• **Tekstfragment**:
1. Configuratie van de schakelingangen (IN1, IN2, IN3, IN4, IN5)
De schakelingangen zijn aanwezig om een fout gedrag te bepalen. In het eenvoudigste geval kan vb. het inschakelen
(Low -> High = LH), het uitschakelen (High -> Low = HL) of het toggelen (Low -> High -> Low = LHL) worden herkend
en een alarmering gebeuren. Via de basisinstelling is een alarmering via de schakelingang uitgeschakeld. Voor het
inschakelen is het volgende bevel nodig:
SET <IN1/IN2/.../INn> <OFF/LH/HL/LHL> [<Time>] #1513
TIME: 1 tot 255 seconden, optionele parameter (de tijden hebben een tolerantie van +/- 1 s)
Met de optionele parameter <TIME> kan worden ingesteld, dat niet onmiddellijk na de flank een alarm wordt geacti-
veerd, maar pas de ingestelde tijd wordt afgewacht. Daardoor kunnen vb. storingen worden opgevangen.

• **Vragen**:
1. Neem uit het tekstfragment over de schakelingangen de passage over die begint bij "1. Configuratie van" en eindigt bij "storingen worden opgevangen.".
2. Vertaal de zin "Via de basisinstelling is een alarmering via de schakelingang uitgeschakeld." uit het tekstfragment over de schakelingangen in het Engels.
3. Zet de tekst over de configuratie van de schakelingangen voort na de laatste zin.

• **Vermelde gegevens**:
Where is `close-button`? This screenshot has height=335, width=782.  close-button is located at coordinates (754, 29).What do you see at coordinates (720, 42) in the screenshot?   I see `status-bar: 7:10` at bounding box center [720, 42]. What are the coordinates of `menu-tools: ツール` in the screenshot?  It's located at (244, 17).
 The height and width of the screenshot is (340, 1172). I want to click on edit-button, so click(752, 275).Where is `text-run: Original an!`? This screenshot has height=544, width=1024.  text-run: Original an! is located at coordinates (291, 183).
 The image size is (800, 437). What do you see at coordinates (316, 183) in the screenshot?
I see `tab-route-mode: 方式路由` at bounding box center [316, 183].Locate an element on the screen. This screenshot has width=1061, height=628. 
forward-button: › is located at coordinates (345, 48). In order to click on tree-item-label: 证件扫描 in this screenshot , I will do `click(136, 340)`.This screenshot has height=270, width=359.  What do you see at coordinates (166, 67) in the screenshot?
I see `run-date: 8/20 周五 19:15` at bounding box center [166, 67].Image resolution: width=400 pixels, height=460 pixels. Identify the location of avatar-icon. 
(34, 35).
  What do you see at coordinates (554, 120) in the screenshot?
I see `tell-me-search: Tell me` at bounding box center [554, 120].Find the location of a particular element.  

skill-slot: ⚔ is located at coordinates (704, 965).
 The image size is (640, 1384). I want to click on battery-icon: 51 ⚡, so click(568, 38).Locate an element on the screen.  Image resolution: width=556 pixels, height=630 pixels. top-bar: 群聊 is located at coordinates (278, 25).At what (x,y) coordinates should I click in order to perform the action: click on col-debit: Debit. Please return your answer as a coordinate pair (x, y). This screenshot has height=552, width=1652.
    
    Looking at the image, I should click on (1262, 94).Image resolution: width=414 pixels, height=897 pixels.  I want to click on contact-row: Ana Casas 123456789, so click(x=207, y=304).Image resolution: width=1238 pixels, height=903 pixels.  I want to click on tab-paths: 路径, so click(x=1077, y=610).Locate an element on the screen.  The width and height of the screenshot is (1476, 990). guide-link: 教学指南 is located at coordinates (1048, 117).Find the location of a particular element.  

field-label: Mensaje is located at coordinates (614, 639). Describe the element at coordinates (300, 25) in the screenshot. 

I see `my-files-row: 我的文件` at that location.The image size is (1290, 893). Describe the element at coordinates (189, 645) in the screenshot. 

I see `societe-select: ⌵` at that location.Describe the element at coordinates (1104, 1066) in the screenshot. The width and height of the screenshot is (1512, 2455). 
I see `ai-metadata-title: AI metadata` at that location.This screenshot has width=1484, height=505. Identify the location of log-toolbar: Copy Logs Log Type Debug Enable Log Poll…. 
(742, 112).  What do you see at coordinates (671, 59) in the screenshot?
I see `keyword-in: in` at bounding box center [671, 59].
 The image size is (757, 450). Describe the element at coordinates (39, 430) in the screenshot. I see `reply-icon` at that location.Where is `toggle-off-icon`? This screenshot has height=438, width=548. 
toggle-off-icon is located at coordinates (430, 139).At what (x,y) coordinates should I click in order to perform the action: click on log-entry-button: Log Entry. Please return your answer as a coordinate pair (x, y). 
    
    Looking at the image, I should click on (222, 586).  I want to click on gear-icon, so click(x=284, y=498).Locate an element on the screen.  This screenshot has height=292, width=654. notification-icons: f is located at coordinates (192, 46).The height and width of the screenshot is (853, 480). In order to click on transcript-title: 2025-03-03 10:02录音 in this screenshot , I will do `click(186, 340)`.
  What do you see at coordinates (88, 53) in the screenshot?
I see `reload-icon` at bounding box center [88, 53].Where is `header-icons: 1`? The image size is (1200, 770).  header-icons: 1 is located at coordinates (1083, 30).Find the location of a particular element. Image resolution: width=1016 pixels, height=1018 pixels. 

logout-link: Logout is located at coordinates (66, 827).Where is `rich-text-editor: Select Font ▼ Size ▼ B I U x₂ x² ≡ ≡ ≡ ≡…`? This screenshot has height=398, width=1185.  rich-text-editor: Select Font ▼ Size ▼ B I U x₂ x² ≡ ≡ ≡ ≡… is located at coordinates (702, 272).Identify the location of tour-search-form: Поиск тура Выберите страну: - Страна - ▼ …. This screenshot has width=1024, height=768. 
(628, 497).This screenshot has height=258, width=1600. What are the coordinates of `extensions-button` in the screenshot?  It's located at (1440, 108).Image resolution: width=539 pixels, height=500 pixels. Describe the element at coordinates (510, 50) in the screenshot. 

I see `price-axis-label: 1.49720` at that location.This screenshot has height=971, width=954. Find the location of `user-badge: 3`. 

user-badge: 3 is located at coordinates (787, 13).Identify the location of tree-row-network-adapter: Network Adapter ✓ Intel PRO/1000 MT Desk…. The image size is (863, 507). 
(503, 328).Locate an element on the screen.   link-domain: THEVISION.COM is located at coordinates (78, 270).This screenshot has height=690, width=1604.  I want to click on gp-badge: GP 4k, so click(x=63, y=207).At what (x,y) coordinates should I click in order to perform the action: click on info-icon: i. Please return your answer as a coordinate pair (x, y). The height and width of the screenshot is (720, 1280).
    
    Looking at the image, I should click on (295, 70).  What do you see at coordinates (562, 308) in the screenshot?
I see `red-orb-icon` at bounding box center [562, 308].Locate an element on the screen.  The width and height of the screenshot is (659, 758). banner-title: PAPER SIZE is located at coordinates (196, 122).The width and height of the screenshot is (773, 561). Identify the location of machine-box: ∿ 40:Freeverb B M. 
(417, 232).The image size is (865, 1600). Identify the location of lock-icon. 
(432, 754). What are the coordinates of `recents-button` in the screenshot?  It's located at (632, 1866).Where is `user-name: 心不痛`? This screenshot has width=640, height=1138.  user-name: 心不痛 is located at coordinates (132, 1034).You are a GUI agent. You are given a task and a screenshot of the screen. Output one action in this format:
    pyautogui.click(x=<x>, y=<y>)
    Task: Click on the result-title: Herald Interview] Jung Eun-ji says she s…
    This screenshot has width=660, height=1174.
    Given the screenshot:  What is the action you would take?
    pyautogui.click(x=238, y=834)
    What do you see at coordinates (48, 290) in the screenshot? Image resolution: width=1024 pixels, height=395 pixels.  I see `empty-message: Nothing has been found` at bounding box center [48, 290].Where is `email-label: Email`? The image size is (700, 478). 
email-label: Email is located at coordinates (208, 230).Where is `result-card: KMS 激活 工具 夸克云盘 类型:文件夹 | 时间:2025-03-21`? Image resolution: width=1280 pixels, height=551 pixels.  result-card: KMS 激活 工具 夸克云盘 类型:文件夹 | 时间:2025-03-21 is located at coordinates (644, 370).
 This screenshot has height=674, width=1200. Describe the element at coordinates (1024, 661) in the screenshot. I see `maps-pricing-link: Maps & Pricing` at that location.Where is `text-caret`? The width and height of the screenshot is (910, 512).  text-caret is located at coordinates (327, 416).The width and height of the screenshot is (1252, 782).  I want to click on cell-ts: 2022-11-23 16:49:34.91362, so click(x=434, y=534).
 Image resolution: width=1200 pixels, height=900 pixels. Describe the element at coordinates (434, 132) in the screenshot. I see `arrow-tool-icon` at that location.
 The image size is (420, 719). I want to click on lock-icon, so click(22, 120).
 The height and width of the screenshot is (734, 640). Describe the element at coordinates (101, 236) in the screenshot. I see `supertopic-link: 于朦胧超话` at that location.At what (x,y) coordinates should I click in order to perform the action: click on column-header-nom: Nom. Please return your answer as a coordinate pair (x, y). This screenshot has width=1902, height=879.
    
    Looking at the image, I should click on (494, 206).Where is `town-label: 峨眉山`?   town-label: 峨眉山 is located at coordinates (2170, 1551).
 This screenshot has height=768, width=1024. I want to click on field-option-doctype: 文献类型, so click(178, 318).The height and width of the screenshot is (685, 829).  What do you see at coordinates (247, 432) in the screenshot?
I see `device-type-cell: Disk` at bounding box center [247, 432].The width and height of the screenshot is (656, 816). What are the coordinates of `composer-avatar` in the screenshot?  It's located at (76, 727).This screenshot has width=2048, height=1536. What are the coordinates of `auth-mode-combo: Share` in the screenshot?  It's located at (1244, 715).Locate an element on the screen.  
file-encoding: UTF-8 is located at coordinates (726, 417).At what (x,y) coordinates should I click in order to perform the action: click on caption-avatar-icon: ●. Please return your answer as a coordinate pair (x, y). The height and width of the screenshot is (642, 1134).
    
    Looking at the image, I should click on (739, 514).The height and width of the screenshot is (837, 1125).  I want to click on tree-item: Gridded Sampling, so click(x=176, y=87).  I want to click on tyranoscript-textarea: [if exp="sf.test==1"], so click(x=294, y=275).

• **Antwoorden**:
1.
1. Configuratie van de schakelingangen (IN1, IN2, IN3, IN4, IN5)
De schakelingangen zijn aanwezig om een fout gedrag te bepalen. In het eenvoudigste geval kan vb. het inschakelen
(Low -> High = LH), het uitschakelen (High -> Low = HL) of het toggelen (Low -> High -> Low = LHL) worden herkend
en een alarmering gebeuren. Via de basisinstelling is een alarmering via de schakelingang uitgeschakeld. Voor het
inschakelen is het volgende bevel nodig:
SET <IN1/IN2/.../INn> <OFF/LH/HL/LHL> [<Time>] #1513
TIME: 1 tot 255 seconden, optionele parameter (de tijden hebben een tolerantie van +/- 1 s)
Met de optionele parameter <TIME> kan worden ingesteld, dat niet onmiddellijk na de flank een alarm wordt geacti-
veerd, maar pas de ingestelde tijd wordt afgewacht. Daardoor kunnen vb. storingen worden opgevangen.

2. In the default setting, alarming via the switching input is disabled.

3.
Na dit bevel komt een overzicht van de huidige configuratie via SMS terug.
GX155
TEMP: 18.0C
Min. temp. OFF
Max. temp. OFF
HYSTEMP: 0.2C
IN1: OFF
IN2: LH
IN3: LH
IN4: LH
IN5: LH
Dezelfde SMS wordt met het volgende bevel verzonden:
TEST <IN1/IN2/.../INn> #1513
Alle INx-functies worden opnieuw naar de basisinstelling teruggezet met het bevel:
RESET <IN1/IN2/.../INn> #1513
Men kan met de functie ALARM (niet ALARM ENABLE) het relais aanwijzen, bij alarm een actie uitvoeren.